Monday, April 9, 2012

A taste for Baroque extravagance

I keep looking at this and wondering ...



Consider this quote, for example:
If you were lucky enough to be beautiful, this was an age where you could use your beauty to acquire a generous lover, a good husband but also access to wealth and influence at court. But there was a risk attached. This was still a deeply misogynistic culture in many ways; you're whole life as a woman was circumscribed by the fact that you were, by definition, inferior to men, and if you pushed the envelope of acceptable behaviour too far, you risked ruining your reputation and being called a whore.
You might call this the use of feminism as magic. The incantatory phrases here are the following:
... still a deeply misogynistic culture in many ways; you're whole life as a woman was circumscribed by the fact that you were, by definition, inferior to men ...
Look what happens if we take them and the reference to the royal court out:
If you were lucky enough to be beautiful, this was an age where you could use your beauty to acquire a generous lover, a good husband but also access to wealth and influence. But there was a risk attached. If you pushed the envelope of acceptable behaviour too far, you risked ruining your reputation and being called a whore.
Now it sounds just like today.

If anything, here is the real difference: in the era of Charles II, only a tiny elite got to play these dangerous games, now just about everyone does.

Here is more,
Beauty was a virtue in this period. It's connected, on the outside, to your inner virtues.
Do you think there is a single woman between the ages of 15 and 50 who doesn't feel that same requirement is due from her today? Does anyone seriously believe that only "deeply misogynistic' cultures think that way? Only someone who is willing to condemn our culture as the same (as some feminists are willing to do) can make such a claim.

Every day I walk by women who dress in baroque extravagance and who flaunt their sexual virtue in ways that would make Nell Gwyn blush. (Or, more likely, make her jealous.)
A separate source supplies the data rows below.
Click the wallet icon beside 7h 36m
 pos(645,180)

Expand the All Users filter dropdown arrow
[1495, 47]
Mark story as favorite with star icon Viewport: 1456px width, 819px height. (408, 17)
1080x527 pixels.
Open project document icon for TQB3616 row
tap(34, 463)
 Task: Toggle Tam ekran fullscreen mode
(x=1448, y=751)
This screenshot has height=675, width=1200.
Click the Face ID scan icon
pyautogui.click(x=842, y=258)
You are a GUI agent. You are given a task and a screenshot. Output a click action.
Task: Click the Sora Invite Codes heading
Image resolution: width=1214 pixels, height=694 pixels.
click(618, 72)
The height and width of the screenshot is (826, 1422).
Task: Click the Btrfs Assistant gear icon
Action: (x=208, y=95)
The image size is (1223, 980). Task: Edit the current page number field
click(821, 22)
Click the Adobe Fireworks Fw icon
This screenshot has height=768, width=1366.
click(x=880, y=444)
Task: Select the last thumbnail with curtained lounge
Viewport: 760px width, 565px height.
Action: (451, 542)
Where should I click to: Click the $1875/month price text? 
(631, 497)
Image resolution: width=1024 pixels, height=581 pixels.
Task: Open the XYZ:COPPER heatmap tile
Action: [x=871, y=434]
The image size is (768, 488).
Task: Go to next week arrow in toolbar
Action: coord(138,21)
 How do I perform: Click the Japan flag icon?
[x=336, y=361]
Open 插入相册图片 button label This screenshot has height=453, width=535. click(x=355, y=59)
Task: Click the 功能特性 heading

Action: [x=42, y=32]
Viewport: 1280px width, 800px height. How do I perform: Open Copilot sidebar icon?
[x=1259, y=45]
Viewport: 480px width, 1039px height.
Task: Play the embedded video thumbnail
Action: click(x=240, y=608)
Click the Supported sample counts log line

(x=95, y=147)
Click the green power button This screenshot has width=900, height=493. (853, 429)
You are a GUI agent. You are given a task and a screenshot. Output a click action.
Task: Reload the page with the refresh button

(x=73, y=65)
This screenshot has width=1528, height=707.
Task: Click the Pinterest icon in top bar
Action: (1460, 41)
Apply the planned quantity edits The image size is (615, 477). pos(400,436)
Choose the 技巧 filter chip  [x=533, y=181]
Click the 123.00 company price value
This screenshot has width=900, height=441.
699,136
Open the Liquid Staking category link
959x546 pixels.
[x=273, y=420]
You also have to wonder if this doesn't tell us more about how the British are stuck inside their own mythology—that they are, in modern jargon, stuck in the matrix. The Stuarts were not good leaders but they weren't any worse than those who preceded and followed them. And both "pretenders" had stronger claims to the throne than the Hanoverians did. No one should weep for the Stuarts but better to still be toasting the king over the water than believing a lot of foolish mythology.